- How to complete this task
Which lines have the string "resolution"? Copy all of them from the entries below.

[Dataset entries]
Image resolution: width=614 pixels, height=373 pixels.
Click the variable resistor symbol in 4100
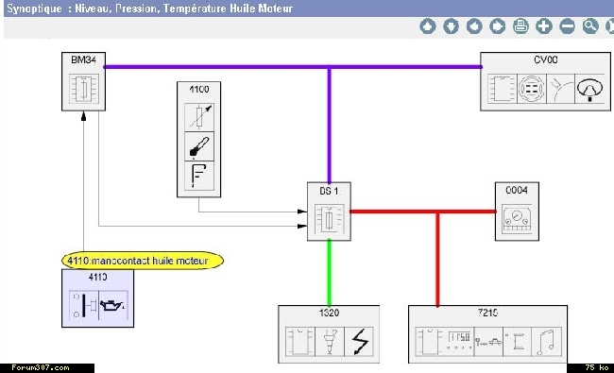199,117
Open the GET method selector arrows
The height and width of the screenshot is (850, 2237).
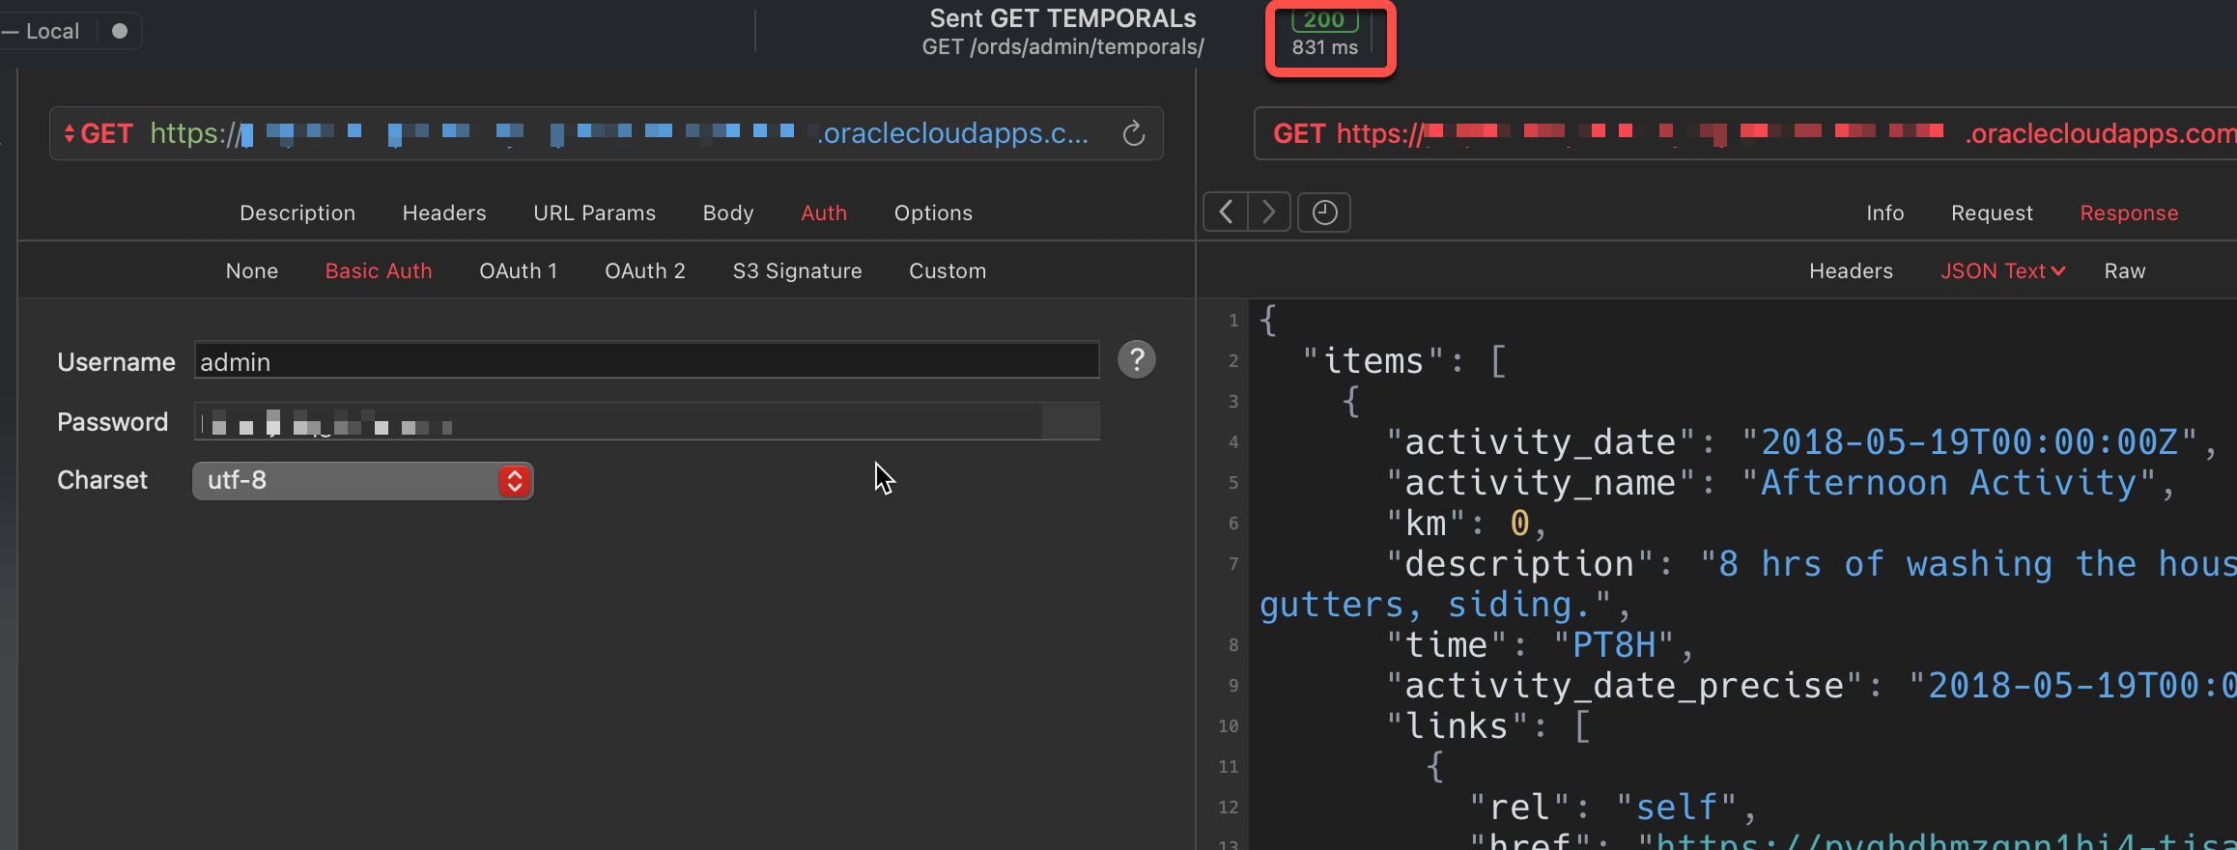click(70, 133)
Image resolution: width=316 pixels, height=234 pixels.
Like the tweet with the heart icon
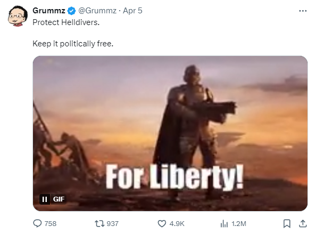click(x=162, y=223)
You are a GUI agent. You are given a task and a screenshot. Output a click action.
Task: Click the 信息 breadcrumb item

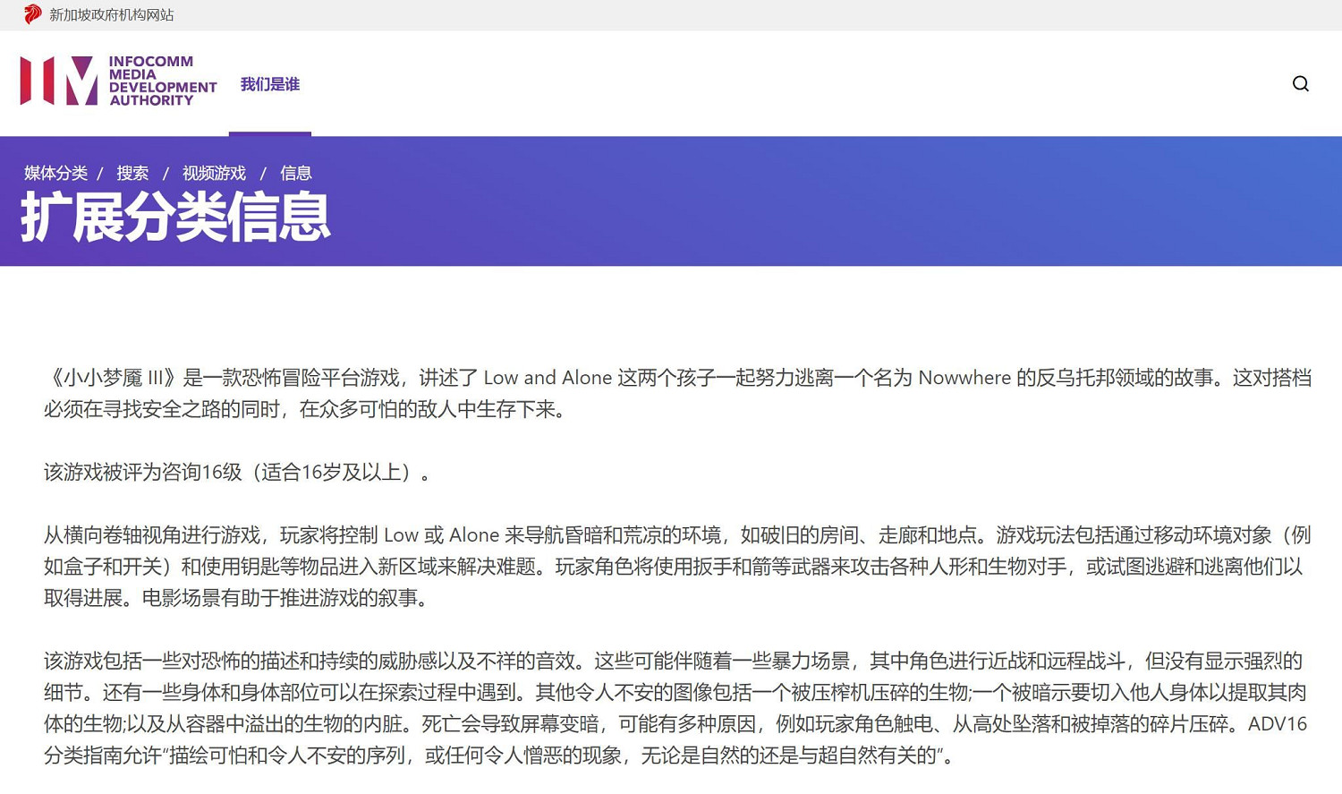[295, 173]

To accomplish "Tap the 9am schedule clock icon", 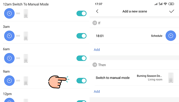I will (x=9, y=81).
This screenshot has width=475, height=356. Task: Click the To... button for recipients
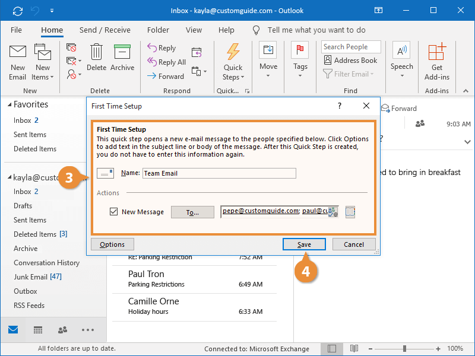192,212
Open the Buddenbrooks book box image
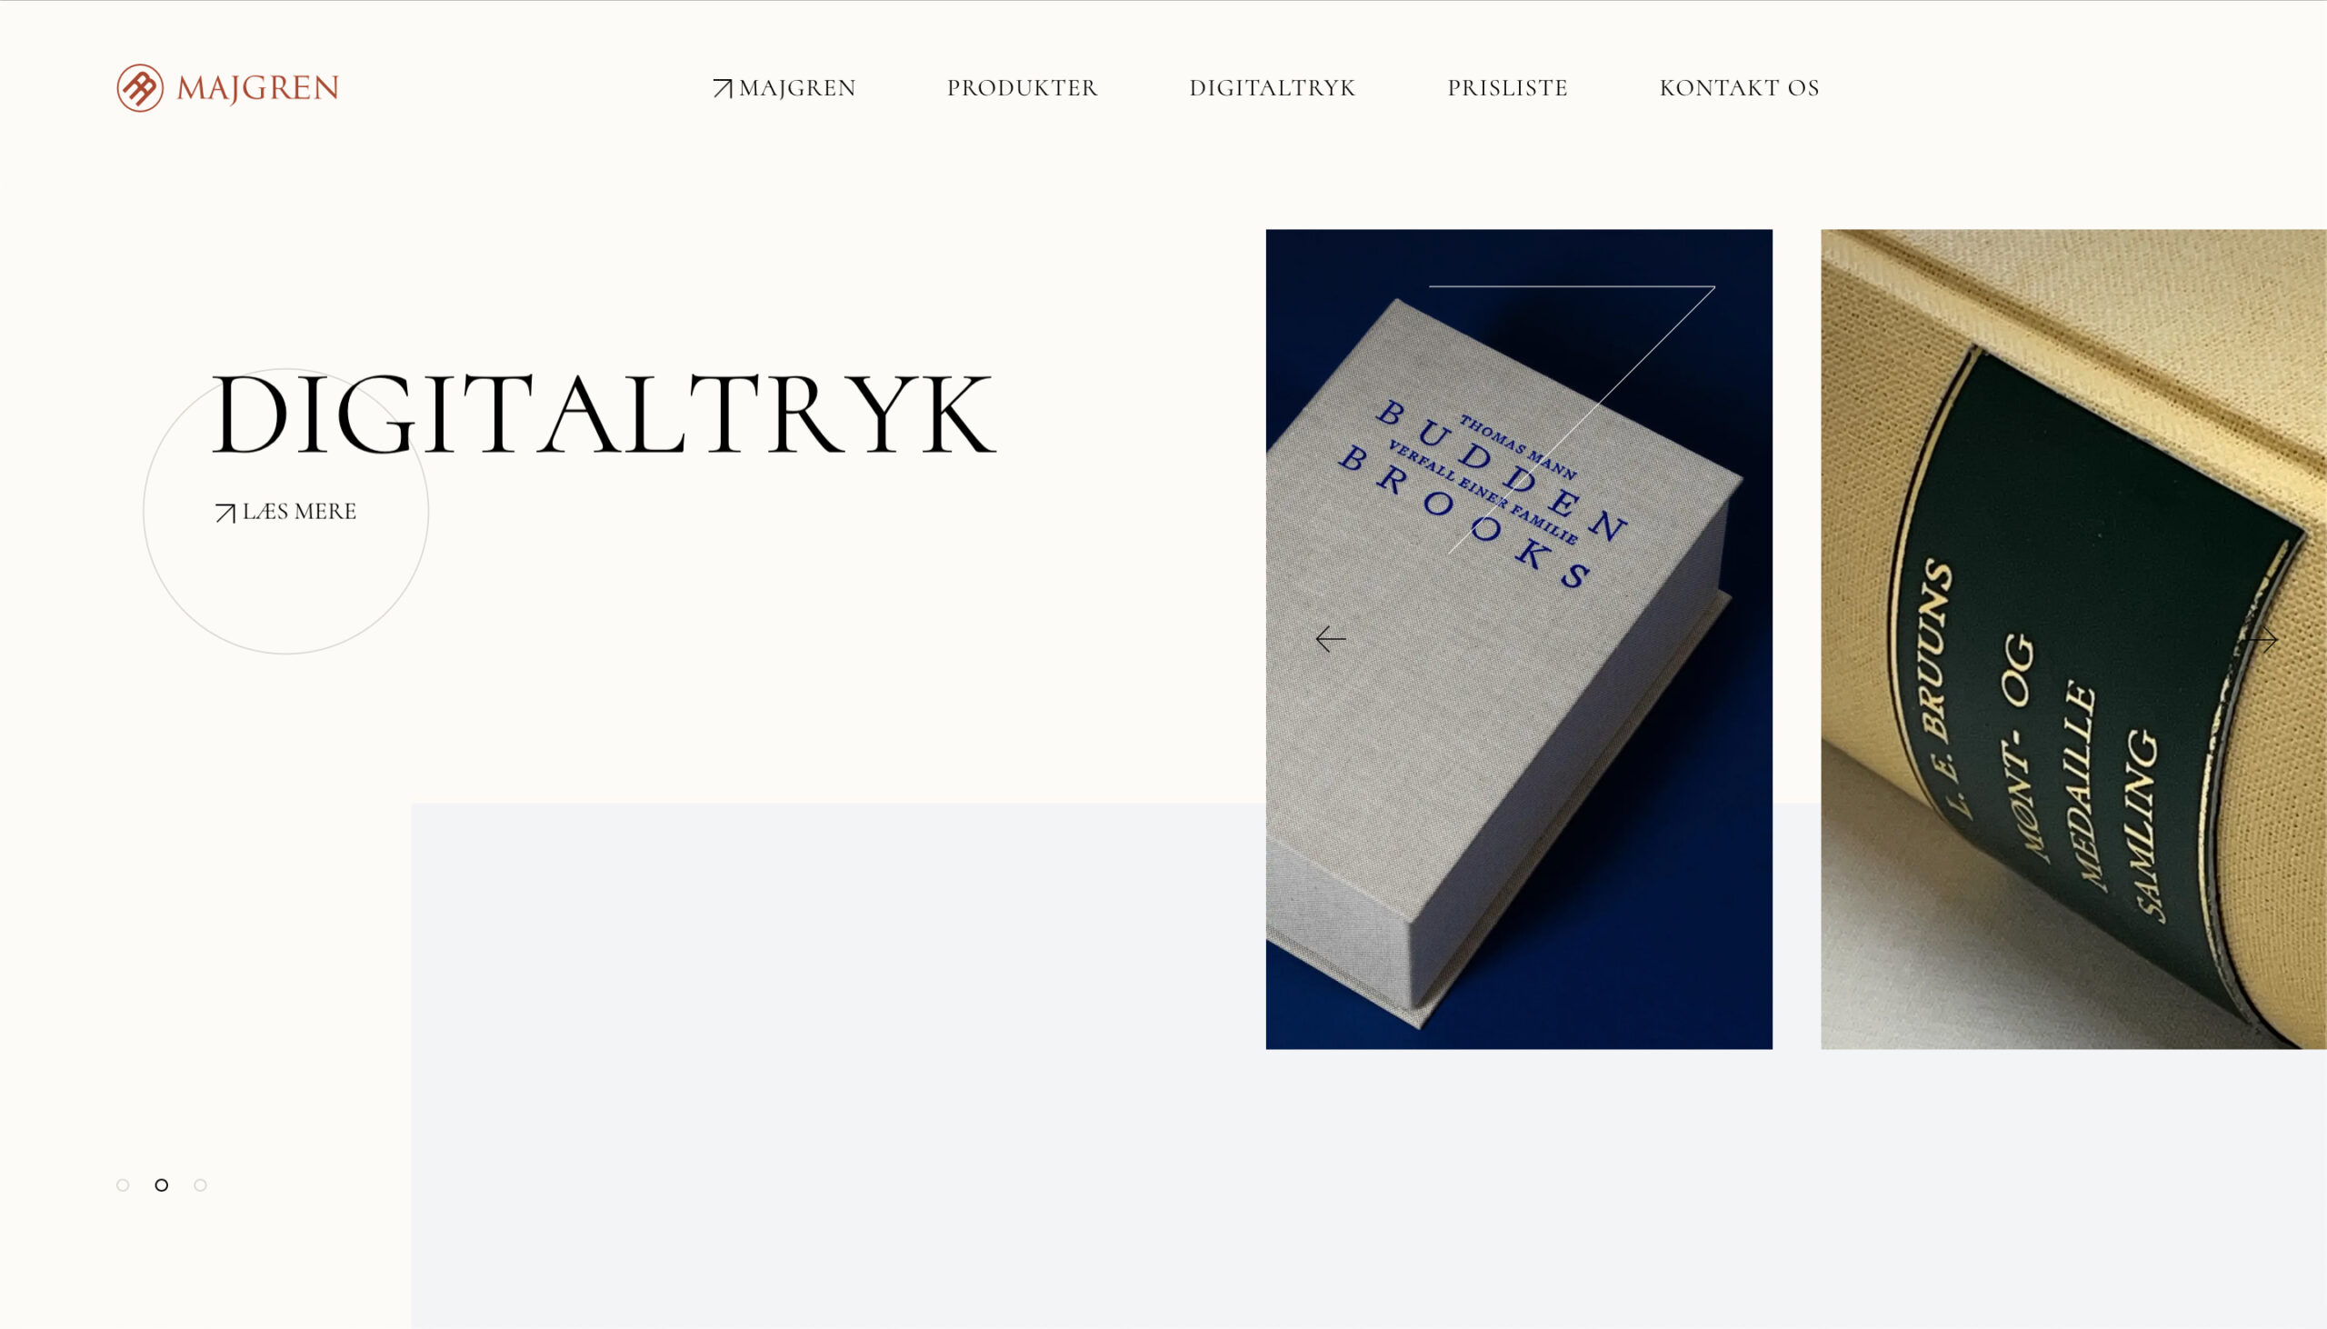 click(1518, 639)
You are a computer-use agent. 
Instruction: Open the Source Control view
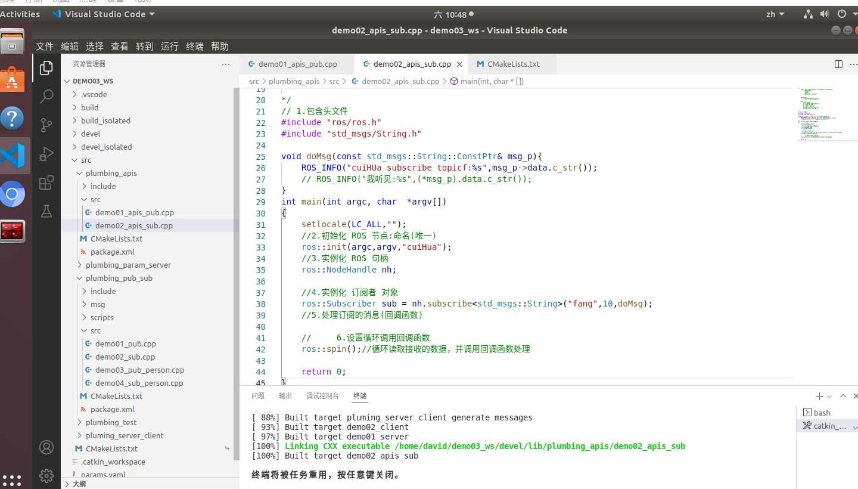coord(46,125)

- The completed task
Image resolution: width=614 pixels, height=373 pixels.
Image resolution: width=316 pixels, height=234 pixels.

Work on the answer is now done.